An apology for supporting segregation in Virginia
Well, I guess this is "better late than never."
A Virginia newspaper expressed regret Thursday for supporting a systematic campaign by the state's white political leaders to maintain separate public schools for blacks and whites in the 1950s.
The Richmond Times-Dispatch acknowledged in an editorial that it and its now-defunct sister newspaper, The News Leader, played a central role in the "dreadful doctrine" of Massive Resistance. "The record fills us with regret," the newspaper said.
The newspaper took the unusual step of promoting the editorial on its front page. The editorial was published on the eve of a conference in Richmond marking the 50th anniversary of the end of Massive Resistance, which was dismantled by a 1959 court ruling.
Massive Resistance was Virginia's answer to Brown v. Board of Education, the 1954 Supreme Court decision that outlawed school segregation. Endorsed at the highest levels of state government and promoted by U.S. Sen. Harry F. Byrd, the policy cut funds to any school that dared to integrate.
"The hour was ignoble," the editorial says. "Editorials in The News Leader relentlessly championed Massive Resistance and the dubious constitutional arguments justifying its unworthy cause. Although not so intimately engaged, The Times-Dispatch was complicit."
Words are indeed powerful. Although, these words of apology would certainly have been more powerful if they hadn't waited fifty years to utter them.

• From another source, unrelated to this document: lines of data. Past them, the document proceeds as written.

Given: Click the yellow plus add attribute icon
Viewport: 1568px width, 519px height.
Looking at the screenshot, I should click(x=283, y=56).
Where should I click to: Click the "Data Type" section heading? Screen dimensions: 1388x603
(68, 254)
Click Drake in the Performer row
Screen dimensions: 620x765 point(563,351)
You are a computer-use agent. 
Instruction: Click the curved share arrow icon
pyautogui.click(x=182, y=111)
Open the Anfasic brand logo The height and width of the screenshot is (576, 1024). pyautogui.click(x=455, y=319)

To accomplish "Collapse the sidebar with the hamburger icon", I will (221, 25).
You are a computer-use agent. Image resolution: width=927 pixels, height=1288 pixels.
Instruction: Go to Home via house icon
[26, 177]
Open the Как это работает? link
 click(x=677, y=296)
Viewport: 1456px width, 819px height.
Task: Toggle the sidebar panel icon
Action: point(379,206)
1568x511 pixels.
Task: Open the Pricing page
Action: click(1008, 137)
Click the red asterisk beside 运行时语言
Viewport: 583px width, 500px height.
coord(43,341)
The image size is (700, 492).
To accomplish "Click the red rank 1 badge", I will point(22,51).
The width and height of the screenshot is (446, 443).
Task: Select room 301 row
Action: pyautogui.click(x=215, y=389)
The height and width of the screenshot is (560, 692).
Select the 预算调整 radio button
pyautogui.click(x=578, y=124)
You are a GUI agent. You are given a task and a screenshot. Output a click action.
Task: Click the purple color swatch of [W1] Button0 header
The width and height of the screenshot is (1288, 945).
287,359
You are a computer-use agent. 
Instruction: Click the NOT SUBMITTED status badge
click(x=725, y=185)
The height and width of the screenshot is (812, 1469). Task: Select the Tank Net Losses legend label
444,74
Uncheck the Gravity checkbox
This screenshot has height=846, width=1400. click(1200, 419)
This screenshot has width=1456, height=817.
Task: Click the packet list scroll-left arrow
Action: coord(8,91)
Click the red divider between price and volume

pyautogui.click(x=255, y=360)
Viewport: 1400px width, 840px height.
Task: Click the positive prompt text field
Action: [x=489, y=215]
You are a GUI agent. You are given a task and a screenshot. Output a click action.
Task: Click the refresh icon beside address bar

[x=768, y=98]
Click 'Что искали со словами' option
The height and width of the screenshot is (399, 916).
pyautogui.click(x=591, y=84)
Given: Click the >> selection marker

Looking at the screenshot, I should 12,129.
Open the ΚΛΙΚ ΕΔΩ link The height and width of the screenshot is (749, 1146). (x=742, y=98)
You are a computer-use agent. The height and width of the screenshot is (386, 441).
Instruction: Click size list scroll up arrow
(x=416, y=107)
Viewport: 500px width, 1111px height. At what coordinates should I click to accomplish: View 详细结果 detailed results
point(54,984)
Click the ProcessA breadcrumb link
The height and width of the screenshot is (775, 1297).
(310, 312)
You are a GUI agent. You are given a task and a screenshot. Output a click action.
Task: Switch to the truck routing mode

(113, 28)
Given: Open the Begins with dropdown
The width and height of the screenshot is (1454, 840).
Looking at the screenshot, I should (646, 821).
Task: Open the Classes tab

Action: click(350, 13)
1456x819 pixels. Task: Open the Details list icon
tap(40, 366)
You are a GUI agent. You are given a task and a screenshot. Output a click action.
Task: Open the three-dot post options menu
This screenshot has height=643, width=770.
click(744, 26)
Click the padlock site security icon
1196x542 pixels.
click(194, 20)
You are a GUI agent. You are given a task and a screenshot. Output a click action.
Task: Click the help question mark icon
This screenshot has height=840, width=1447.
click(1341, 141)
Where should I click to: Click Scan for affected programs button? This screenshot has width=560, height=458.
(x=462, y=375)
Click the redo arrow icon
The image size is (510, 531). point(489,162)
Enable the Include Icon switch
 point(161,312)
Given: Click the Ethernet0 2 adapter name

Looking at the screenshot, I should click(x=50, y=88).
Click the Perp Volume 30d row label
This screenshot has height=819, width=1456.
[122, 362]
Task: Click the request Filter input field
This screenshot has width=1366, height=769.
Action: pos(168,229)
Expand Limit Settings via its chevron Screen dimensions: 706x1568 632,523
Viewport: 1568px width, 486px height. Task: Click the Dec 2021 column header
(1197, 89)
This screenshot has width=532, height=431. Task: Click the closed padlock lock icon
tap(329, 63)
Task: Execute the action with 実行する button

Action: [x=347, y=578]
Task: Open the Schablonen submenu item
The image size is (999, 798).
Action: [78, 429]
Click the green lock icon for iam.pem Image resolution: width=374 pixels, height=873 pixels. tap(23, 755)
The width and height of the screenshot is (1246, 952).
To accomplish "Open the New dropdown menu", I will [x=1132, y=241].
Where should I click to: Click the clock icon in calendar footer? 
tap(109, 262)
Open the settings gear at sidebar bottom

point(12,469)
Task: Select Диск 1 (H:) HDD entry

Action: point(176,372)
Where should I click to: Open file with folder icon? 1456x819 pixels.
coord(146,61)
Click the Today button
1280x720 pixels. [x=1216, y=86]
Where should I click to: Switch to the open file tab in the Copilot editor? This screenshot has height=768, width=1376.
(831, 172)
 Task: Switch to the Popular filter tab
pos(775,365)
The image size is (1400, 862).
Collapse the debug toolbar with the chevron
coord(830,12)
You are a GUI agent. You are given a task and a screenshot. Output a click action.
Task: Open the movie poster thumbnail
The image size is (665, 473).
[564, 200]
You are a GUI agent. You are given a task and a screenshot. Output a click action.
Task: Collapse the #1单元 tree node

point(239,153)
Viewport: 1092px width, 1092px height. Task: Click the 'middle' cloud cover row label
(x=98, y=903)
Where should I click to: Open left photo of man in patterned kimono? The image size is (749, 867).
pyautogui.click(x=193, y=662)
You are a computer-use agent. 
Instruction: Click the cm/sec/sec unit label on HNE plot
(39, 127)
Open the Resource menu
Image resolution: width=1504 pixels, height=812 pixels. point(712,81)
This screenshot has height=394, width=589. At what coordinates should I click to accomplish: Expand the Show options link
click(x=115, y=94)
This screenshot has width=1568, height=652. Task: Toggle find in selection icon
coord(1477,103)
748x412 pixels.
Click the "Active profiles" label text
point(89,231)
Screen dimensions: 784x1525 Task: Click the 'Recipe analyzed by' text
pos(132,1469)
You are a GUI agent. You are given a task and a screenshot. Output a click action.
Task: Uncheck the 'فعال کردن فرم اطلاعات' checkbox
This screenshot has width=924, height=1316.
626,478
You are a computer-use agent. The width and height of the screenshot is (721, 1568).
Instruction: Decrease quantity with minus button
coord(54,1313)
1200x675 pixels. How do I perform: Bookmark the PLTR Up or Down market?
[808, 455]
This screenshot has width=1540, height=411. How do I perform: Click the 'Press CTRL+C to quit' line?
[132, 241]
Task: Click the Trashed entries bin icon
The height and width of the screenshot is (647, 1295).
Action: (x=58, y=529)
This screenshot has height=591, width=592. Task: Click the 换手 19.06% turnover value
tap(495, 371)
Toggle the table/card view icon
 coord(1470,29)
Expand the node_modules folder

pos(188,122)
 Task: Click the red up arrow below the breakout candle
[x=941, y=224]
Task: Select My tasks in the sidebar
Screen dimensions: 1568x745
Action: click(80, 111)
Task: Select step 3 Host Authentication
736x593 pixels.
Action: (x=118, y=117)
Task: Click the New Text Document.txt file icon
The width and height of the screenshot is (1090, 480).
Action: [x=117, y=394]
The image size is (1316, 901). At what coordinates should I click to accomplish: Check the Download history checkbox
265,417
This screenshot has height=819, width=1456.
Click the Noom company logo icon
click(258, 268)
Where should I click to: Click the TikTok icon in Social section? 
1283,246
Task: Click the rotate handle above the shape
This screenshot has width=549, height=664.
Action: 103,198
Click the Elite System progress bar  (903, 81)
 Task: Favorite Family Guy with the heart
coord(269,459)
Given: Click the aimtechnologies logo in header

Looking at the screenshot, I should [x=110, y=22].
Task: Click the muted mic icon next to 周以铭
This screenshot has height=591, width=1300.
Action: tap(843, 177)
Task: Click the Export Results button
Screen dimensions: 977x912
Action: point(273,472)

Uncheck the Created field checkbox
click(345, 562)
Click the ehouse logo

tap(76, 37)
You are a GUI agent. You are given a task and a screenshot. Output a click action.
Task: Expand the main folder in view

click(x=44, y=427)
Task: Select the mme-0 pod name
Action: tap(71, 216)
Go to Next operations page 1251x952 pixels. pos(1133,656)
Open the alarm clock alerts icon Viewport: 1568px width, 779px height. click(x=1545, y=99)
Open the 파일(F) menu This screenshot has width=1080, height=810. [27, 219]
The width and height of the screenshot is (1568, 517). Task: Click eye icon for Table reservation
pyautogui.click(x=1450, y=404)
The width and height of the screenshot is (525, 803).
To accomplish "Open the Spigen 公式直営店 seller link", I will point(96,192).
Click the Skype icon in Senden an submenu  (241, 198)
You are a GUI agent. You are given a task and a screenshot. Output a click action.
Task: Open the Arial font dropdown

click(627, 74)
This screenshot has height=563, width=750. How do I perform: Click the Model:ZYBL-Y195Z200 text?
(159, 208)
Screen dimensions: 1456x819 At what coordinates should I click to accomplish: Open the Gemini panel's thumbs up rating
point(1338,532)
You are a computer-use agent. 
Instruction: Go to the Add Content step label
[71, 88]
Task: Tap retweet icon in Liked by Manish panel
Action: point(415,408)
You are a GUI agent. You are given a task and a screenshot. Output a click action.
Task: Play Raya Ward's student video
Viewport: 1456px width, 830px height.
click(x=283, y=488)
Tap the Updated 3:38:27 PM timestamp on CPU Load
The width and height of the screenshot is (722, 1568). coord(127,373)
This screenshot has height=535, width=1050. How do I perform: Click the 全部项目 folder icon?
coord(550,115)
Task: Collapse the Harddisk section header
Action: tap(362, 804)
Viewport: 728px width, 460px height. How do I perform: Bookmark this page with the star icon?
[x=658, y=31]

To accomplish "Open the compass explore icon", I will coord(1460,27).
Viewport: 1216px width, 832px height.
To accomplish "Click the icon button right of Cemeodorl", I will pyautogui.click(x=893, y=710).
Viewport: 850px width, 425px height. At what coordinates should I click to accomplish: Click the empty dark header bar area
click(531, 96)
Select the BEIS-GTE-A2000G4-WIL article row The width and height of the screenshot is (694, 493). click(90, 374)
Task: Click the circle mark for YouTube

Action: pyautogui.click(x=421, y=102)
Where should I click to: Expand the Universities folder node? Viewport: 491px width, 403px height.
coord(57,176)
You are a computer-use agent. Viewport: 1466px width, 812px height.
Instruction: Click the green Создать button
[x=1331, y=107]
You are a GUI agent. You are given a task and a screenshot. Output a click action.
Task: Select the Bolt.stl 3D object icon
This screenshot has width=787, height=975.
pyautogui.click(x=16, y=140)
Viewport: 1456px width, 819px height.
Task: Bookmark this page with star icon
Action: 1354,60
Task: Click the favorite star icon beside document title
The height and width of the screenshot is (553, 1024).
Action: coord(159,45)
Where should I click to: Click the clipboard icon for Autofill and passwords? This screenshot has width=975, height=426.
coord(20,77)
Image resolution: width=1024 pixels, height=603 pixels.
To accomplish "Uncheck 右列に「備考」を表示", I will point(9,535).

You know, I've heard apologists for segregation repeatedly act as if the problems of the civil rights movement were purely a "Deep South" phenomenon, all a part of the "it's just a part of the Southern culture" mumbo-jumbo-- that it was in places like Mississippi and Alabama and South Carolina, especially areas where blacks outnumbered whites, that the worst kinds of race relations took place. That kind of thinking flies in the face of facts, such as that Linda Brown lived in Topeka, KANSAS. They also ignore the fact that the Brown case was actually five cases combined together: besides the Topeka action, lawsuits from Prince Edward County, Virginia; Summerton, South Carolina; Claymont, Delaware; and Washington, D.C were part of the Brown decision. Although Delaware was technically a Northern state, as was Kansas, our nation's capital was (and is) a Southern city. The evils of segregation and discrimination remain a legacy ALL Americans must acknowledge.